Directions for this task: Please count the lines in the items below that contain the string "width" and reply with that number alone.

The records:
## begin
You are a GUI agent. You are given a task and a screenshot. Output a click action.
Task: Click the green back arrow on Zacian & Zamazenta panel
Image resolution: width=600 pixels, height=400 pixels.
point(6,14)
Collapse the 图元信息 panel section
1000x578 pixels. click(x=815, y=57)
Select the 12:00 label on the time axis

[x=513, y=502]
## end
## begin
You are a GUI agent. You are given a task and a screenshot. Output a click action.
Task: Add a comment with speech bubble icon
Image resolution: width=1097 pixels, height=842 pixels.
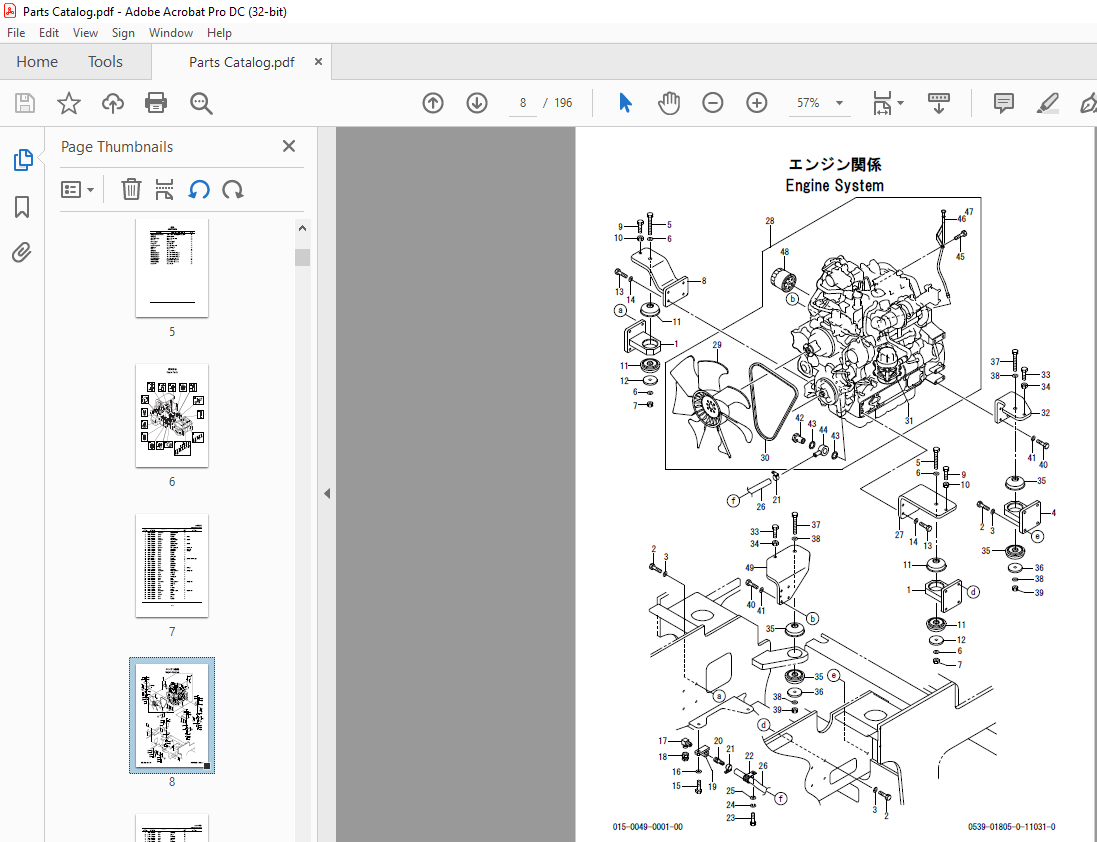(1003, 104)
## end
Finished answer: 2